Teachers change the world one child at a time, yet they are sorely unappreciated. In 1985,
the National Education Association and National Parent Teacher Association set aside the first
full week in May as a time to honor teachers and show respect for their profession. In fact, every
day should be devoted to teacher appreciation and made a time to recognize members of the most
unheralded, labor-intensive, multitasking, exhausting, income-challenged and rewarding of all
professions.

During the presidency of Dwight David Eisenhower, James Michener, author of
“Hawaii,” “The Source” and other mega-sellers, was invited to a celebrity dinner at the White
House. In a letter Michener declined to attend: “Dear Mr. President: I received your invitation
three days after I had agreed to speak a few words at a dinner honoring the wonderful high
school teacher who taught me how to write. I know you will not miss me at your dinner, but she might at hers.”

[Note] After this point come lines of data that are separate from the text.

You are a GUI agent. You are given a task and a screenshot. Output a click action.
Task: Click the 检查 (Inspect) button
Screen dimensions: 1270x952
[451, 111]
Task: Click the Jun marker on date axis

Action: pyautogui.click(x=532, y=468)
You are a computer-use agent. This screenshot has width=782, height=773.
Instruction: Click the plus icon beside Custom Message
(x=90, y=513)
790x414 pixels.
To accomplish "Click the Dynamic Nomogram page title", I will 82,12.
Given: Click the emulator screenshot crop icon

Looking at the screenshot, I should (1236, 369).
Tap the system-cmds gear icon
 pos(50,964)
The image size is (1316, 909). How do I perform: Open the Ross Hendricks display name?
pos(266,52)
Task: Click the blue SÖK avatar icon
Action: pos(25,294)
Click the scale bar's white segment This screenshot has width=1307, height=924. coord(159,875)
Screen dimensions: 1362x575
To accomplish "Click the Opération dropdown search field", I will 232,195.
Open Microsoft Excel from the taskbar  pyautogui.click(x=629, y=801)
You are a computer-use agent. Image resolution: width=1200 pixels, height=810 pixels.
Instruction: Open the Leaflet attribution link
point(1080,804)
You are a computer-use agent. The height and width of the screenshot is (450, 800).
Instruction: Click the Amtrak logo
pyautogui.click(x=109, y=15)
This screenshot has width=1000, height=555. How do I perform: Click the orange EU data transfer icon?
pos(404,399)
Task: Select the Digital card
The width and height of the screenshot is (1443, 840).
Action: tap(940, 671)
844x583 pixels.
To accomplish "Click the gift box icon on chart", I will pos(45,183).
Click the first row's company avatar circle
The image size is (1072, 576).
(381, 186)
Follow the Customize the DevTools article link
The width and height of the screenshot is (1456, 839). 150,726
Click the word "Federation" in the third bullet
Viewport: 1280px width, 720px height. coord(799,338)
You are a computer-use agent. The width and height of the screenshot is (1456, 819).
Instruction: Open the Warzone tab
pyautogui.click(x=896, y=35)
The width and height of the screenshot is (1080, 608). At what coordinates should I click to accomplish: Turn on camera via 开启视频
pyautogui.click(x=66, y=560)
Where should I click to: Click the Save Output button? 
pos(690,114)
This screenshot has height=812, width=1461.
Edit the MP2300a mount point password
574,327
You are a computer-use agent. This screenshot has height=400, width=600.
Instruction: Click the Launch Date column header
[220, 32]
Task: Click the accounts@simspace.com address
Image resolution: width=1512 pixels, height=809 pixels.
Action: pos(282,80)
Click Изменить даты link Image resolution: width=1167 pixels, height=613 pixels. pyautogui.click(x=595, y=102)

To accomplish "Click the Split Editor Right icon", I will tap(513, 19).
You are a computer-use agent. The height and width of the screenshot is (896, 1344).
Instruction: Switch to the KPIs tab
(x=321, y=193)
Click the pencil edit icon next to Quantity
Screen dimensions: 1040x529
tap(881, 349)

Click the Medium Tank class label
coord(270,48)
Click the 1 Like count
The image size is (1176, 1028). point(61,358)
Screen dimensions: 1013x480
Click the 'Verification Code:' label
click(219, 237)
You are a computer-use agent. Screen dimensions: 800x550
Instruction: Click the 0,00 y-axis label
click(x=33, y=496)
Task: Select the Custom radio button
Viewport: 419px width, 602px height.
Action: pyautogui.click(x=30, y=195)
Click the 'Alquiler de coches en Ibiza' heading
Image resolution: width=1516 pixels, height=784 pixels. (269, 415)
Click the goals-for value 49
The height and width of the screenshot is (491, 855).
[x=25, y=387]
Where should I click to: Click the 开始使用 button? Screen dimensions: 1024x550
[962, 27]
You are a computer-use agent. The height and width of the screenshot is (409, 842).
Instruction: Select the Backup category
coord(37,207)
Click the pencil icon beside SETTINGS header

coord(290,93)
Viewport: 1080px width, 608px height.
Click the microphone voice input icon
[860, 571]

A week later, Michener received a handwritten reply from the understanding Ike: “In his
lifetime a man lives under 15 or 16 presidents, but a really fine teacher comes into his life but
rarely. Go and speak at your teacher’s dinner.”

Teaching is the highest calling. Parents entrust their most precious treasures to teachers.
Almost everybody who is anybody was taught to be somebody by a teacher. Teaching is the
profession that teaches all the other professions.

America is a nation of teachers: There are more than five million teachers in the United
States. This includes about 3.7 million pre-kindergarten-to-12th-grade public school teachers,
about 400,000 private school teachers and about 1,670,000 postsecondary professors and instructors.

Teachers are not only a populous group. They change lives one lesson at a time. In “What
the Dog Saw,” Malcolm Gladwell states, “Teacher effects dwarf school effects: your child is
actually better off in a bad school with an excellent teacher than in an excellent school with a bad
teacher.” Study after study shows that great teaching is the most important booster of student
achievement — of larger consequence than class size, money spent, the school building and
quality of textbooks.

I believe that an apple lasts a short time in the hands of a teacher, but a bit of wisdom
lasts a lifetime in the mind and heart of a student.

I believe that when you speak, your words echo across the room, but when you teach,
your words echo across the ages. Or, as Henry Adams, the grandson and great-grandson of American presidents,
put it: “A teacher affects eternity. No one can tell where his influence
stops.”

I believe that teachers deserve the nice things people say about them. Having been an
English teacher (an inmate in the House of Correction) for 29 years, I’m biased of course. To
George Bernard Shaw’s mean sneer, “He who can, does. He who cannot, teaches,” I would
oppose Lee Iacocca’s reverential “In a truly rational world, the best of us would be teachers, and
the rest of us would do something else.” Or I would quote Shaw himself: “To me the sole hope of
human salvation lies in teaching.”

Blessed be the teachers. Harmonies of scholars, mentors, counselors, coaches,
cheerleaders, traffic controllers, judges, sculptors, artists, interior decorators, janitors, nurses,
baby-sitters, comedians, clowns, tightrope walkers, acrobats and jugglers, they march in the
company of secular saints. May their tribe increase and thrive.

***

Chuck Burrough, of Escondido, has winged me a sentence that features four consecutive
instances of the word “had”:

All the faith he had had had had no effect on the outcome of his life.

Amazing, but here’s my version, which contains 11 consecutive instances of the word
“had”:

Mary and John are students in an English class. Here are the sentences they wrote:

Mary, where John had had “had,” had had “had had.” Had “had had” had the teacher’s
approval, Mary would have been correct.